O juiz de primeira instância, ao analisar o pedido, entendeu que as normas coletivas celebradas que previam o trabalho em turnos ininterruptos de revezamento em número maior que o limite de oito horas diárias eram nulas. Para isso, considerou, principalmente, a previsão contida na Súmula 38 do Tribunal Regional do Trabalho da 3ª Região.

Submetido o recurso ordinário ao Tribunal Regional do Trabalho da 3.ª Região (TRT3), manteve-se o entendimento da sentença, para reafirmar “que, apesar da possibilidade de flexibilização, por norma coletiva, da jornada de trabalho dos empregados sujeitos a turnos de revezamento, nos termos do art. 7º, inciso XIV, da CF/88, no caso dos autos, não há como reconhecer a validade dos referidos instrumentos normativos, pois os turnos laborados extrapolavam o limite máximo diário de 08 horas, inclusive com trabalho aos sábados. Nesse sentido, é o entendimento consubstanciado na Súmula 423 do C. TST”.

Apesar de a empresa ter recorrido ao TST, seu recurso não foi provido pela turma, que entendeu tratar-se de interpretação da própria norma. Para o TST, não se estava declarando a nulidade da norma coletiva, mas sim que ocorreu sua descaracterização pelo trabalho habitual com prestação de horas extras aos sábados. Com isso não caberia enquadrar o caso no Tema 1.046.

Contra esse acórdão do TST, a empresa interpôs o recurso extraordinário, afirmando que a matéria discutida se enquadra na tese de repercussão geral do STF. De acordo com a empresa, o caso envolve a discussão sobre o negociado coletivamente em relação ao legislado, sem prejuízo aos trabalhadores, já que se presume que o sindicato pactuou com jornada mais favorável e preferível.

O recurso destacou ainda a ofensa literal e direta aos artigos 5º, XXXVI, 7º, XXII, XIV e XXVI, da Constituição Federal, devido à interpretação que limita os efeitos de cláusula convencional em vigor para a categoria profissional do trabalhador.

A vice-presidência do TST, responsável pelo juízo de admissibilidade inicial, admitiu o recurso extraordinário e o remeteu ao STF, como representativo da controvérsia. Considerou, portanto, que a questão jurídica discutida é idêntica e repetitiva e que o caso poderia servir como paradigma para a definição de uma tese de repercussão geral, a ser aplicada por todas as instâncias.

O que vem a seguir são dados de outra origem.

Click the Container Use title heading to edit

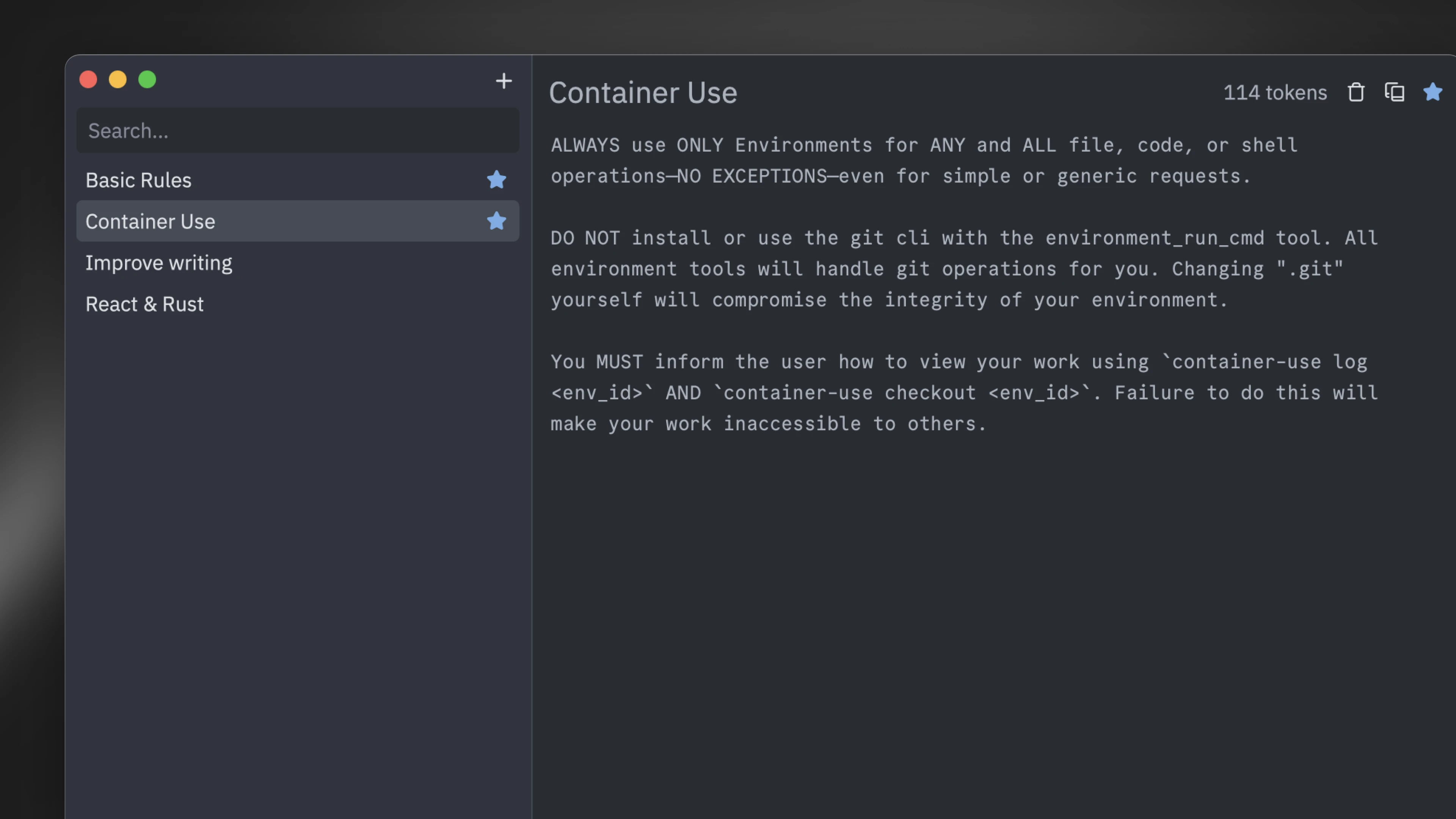[643, 93]
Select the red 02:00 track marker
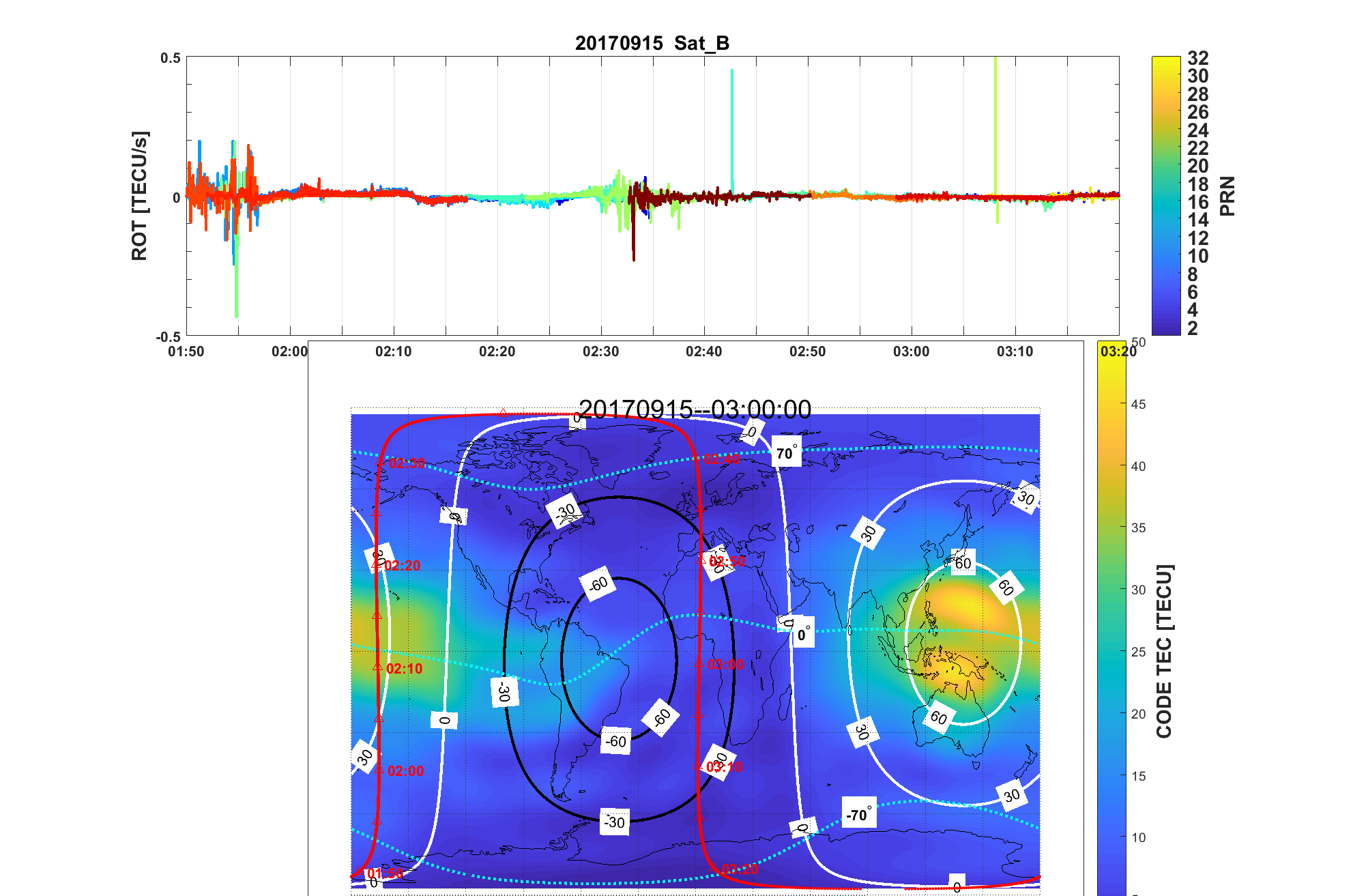This screenshot has width=1353, height=896. [x=379, y=770]
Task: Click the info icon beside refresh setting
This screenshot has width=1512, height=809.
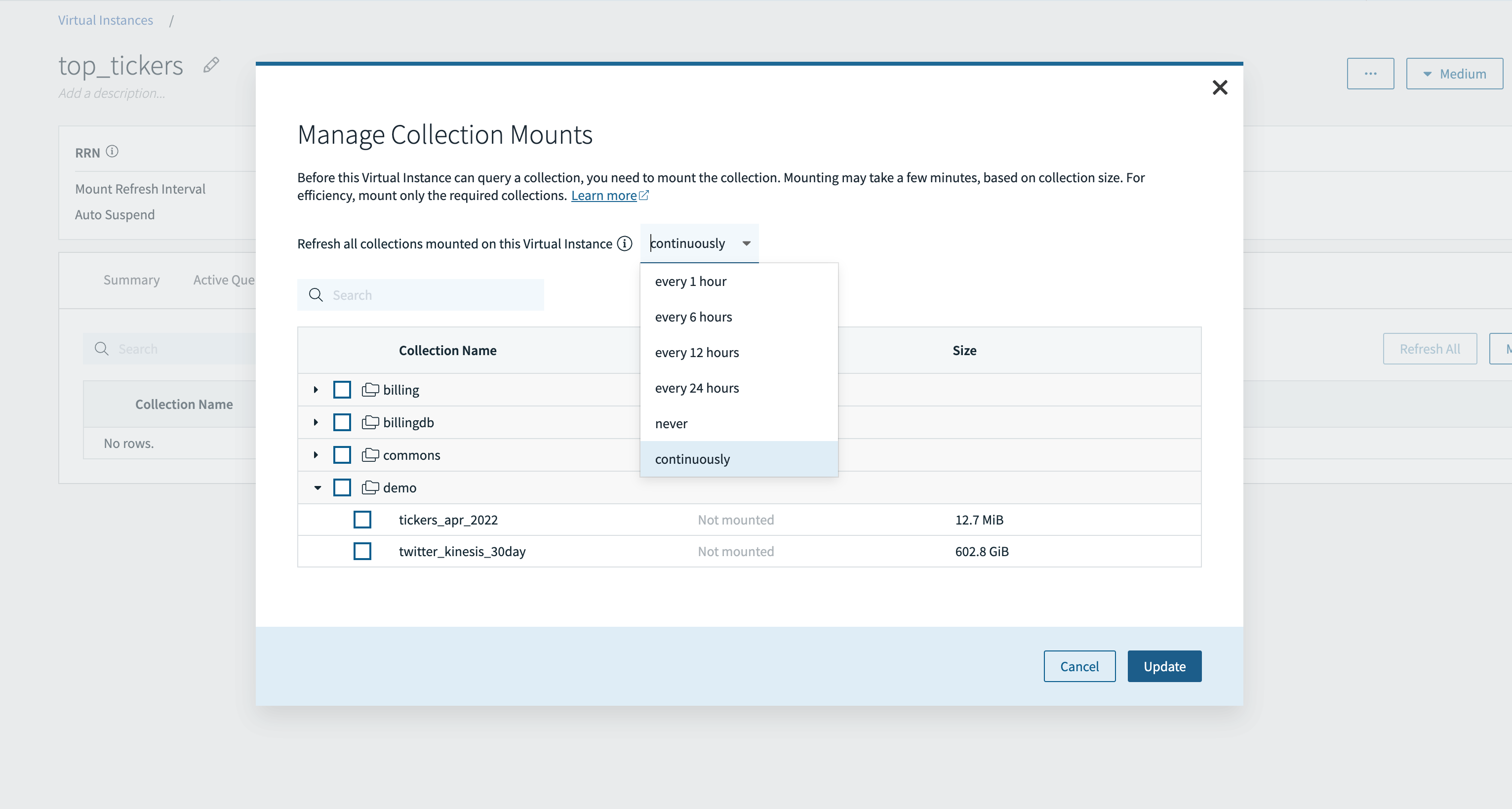Action: click(x=625, y=243)
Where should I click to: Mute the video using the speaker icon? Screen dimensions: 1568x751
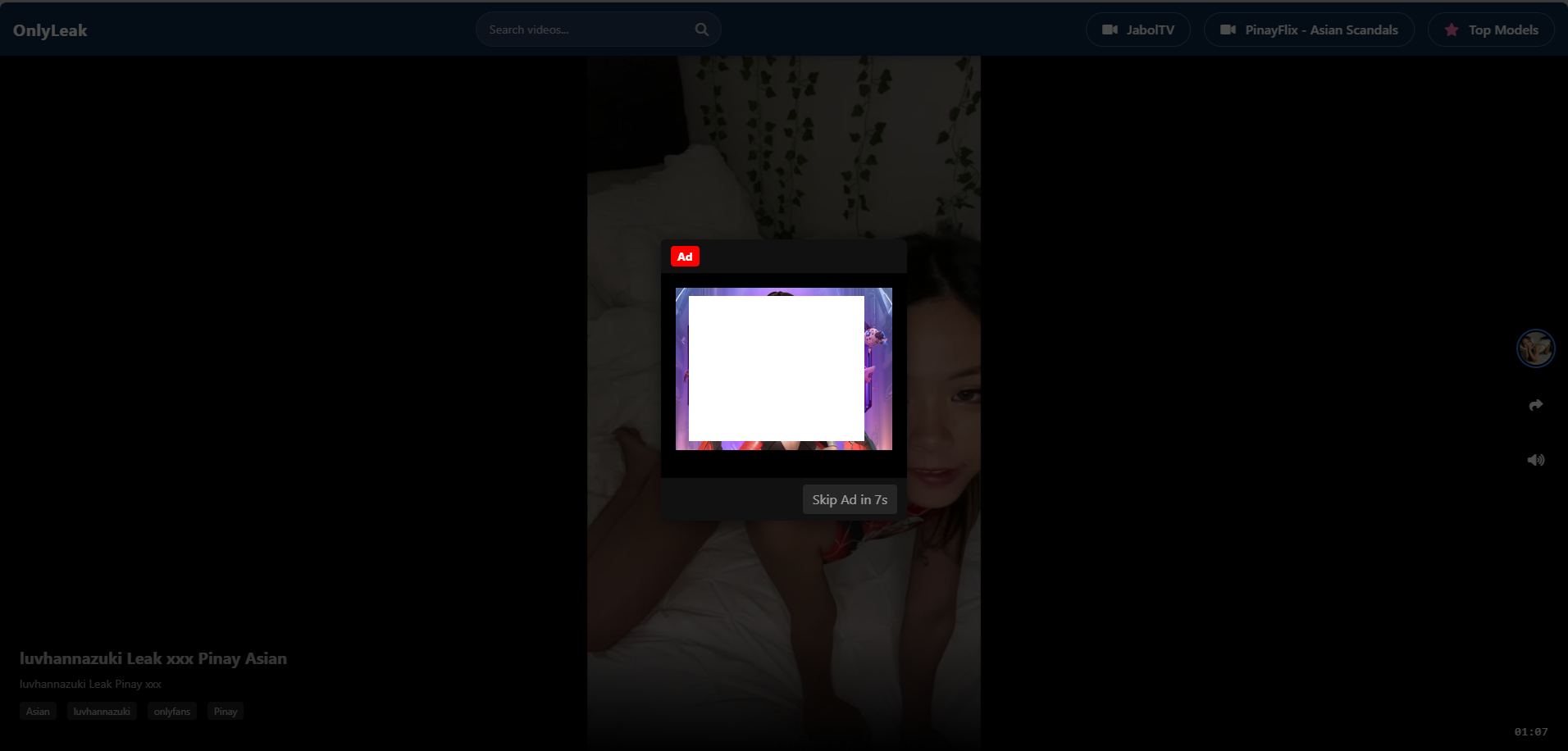[x=1534, y=459]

O STF, por unanimidade, entendeu que o tribunal de origem, apesar de fundamentar que o caso trata do descumprimento de norma coletiva sobre turnos ininterruptos de revezamento, acabou por invalidar a norma coletiva e afastar a aplicação do Tema 1.046.

Isso porque, o em seu voto no Tema 1.046, o ministro relator Gilmar Mendes registrou que, diante da jurisprudência do próprio TST e do STF, é possível dispor, em acordo ou convenção coletiva, ainda que de forma contrária à lei, sobre aspectos relacionados à jornada (abarcando, nesse ponto, os turnos ininterruptos de revezamento).

Com a recente decisão do STF, o Recurso Extraordinário 1.476.596 retornará para ser julgado no TST, que deverá considerar a tese firmada no Tema 1.046.

O precedente é importantíssimo para as empresas, sobretudo porque o STF definiu que o julgamento do Tema 1.046 é amplo e que a decisão do TST declarou “a nulidade de turnos ininterruptos de revezamento estabelecidos em acordo coletivo de trabalho”.

Segundo o STF “não se tratou, portanto, de exame de inadimplemento de cláusula, mas de anulação da negociação coletiva por suposta prevalência do legislado sobre o acordado”.